Table 1. Data items or variables and data sources.
Data itemData set
Patient characteristics and confounders



Socioeconomic statusNHAIS

Underlying medical conditionEPDb

History of health care use (eg, general practitioner consultations and hospital admissions)Admissions and discharge data set

Maternity outcomesNIMATSc

Hospital admissionAdmissions and discharge data set

Emergency departmentHBSd

Prescribed medicationsEPD

Type of settlement (eg, private home, care home, or social housing)NHAIS

Homeless applicant statusNIHEe

Homeless presenting reasonNIHE

History with social servicesSOSCAREf

Cause of deathNHAIS

COVID-19–related deathNHAIS

Laboratory confirmed SARS-CoV-2 infectionPillar 1 and Pillar 2

Secondary SARS-CoV-2 infection due to household transmissionPillar 1 and Pillar 2

aNHAIS: National Health Authority Information System.

bEPD: Electronic Prescribing Database. 

cNIMATS: Northern Ireland Maternity Information System.

dHBS: Honest Broker Service.

eNIHE: Northern Ireland Housing Executive.

fSOSCARE: Social Services Care Administrative and Records Environment.
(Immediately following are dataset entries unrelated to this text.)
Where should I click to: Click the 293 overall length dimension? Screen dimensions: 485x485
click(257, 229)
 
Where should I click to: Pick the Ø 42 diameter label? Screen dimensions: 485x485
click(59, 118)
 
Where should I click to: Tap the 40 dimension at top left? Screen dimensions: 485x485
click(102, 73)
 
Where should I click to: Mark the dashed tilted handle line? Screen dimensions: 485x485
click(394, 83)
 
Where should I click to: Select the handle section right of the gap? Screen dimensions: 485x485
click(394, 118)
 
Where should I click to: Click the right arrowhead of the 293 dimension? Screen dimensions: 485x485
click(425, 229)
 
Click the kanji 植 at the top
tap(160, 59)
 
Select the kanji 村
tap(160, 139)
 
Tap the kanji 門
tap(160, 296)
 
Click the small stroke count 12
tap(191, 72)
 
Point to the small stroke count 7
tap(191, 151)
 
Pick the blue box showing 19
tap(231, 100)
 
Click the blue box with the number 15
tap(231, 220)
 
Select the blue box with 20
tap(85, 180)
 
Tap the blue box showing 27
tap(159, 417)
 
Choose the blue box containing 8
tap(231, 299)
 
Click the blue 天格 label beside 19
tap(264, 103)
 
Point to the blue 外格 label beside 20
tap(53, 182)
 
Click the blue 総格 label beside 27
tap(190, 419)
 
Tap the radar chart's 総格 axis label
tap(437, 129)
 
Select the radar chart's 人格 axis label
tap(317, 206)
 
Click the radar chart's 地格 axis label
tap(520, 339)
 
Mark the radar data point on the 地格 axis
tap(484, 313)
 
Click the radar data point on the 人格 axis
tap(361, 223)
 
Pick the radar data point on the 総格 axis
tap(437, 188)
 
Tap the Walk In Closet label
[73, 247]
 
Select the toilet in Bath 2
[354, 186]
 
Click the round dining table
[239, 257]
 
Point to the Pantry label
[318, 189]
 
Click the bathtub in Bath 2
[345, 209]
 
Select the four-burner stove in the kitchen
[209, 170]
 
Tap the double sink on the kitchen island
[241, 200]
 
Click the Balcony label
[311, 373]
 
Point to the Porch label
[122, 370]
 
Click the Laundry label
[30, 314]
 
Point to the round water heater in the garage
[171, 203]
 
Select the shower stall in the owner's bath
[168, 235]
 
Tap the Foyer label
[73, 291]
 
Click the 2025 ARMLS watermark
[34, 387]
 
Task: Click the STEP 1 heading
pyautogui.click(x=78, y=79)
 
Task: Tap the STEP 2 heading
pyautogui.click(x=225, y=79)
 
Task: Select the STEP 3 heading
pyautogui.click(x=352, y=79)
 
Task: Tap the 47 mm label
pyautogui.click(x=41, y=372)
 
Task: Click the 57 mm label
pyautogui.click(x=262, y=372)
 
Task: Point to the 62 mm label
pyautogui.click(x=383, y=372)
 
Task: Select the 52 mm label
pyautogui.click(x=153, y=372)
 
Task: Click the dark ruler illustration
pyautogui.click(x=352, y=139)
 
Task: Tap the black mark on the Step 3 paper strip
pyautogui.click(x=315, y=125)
Deidentification and Linkage

Linkage will be conducted by the Honest Broker Service (HBS). The personal data transfer to the Business Services Organisation (BSO) will be managed by separating the direct identifiers (name, date of birth, and address) from the rest of the data set at its source in NIHE and sending the 2 parts of the data sets to different teams in BSO for processing. A trusted third-party linkage team will only see the identifiers but never the individual attribute data. The researchers only see the attribute data but not the identifiers. A simple placeholder ID will be used to allow the information to be joined to other data sets without the use of the personal identifiers. The data processing steps are (1) NIHE will transfer a table of direct identifiers only to a “trusted third party” (the Family Practitioner Service; FPS) within the BSO, which is managerially separate and on separate computer networks from the HBS in the BSO. The FPS will aim to match the identifiers in the NIHE and NHAIS data sets (and thus to H&C numbers) using deterministic and fuzzy matching. (2) NIHE will send the main data set without identifiers (but with the placeholder ID) to the HBS. (3) The HBS will prepare all of the other data sets required for the project, assign a pseudonymous study ID to them, and upload the pseudonymized data to the secure research platform. (4) HBS will share with FPS a table (linkage key) that links all H&C numbers in Northern Ireland to the study ID. (5) FPS will join the NIHE identifier list with the matched H&C numbers to the junction table to assign a study ID. (6) Both HBS and FPS will destroy the pseudonymization key. (7) FPS will send a table of the study ID for each individual in the NIHE data set to HBS. (8) HBS will join the study ID from the NIHE to the homelessness data set using the placeholder identifier (eg, row number). The NIHE data set will then have a fully anonymized study ID that can be linked to all the other data sets in the project. HBS will upload the anonymized NIHE data to the secure research platform. The links between the tables will then rely on deterministic linkage. We will use the UPRN, time points, NIMATS, SOSCARE, and information about household size from the NIHE database to create groups of individuals who are associated together as households.

Study Outcomes

For this study, 2 analytic epidemiological studies will be conducted: (1) study 1 will analyze the risk factors for homelessness, while (2) study 2 will examine homelessness as a risk factor for health and health care-related outcomes.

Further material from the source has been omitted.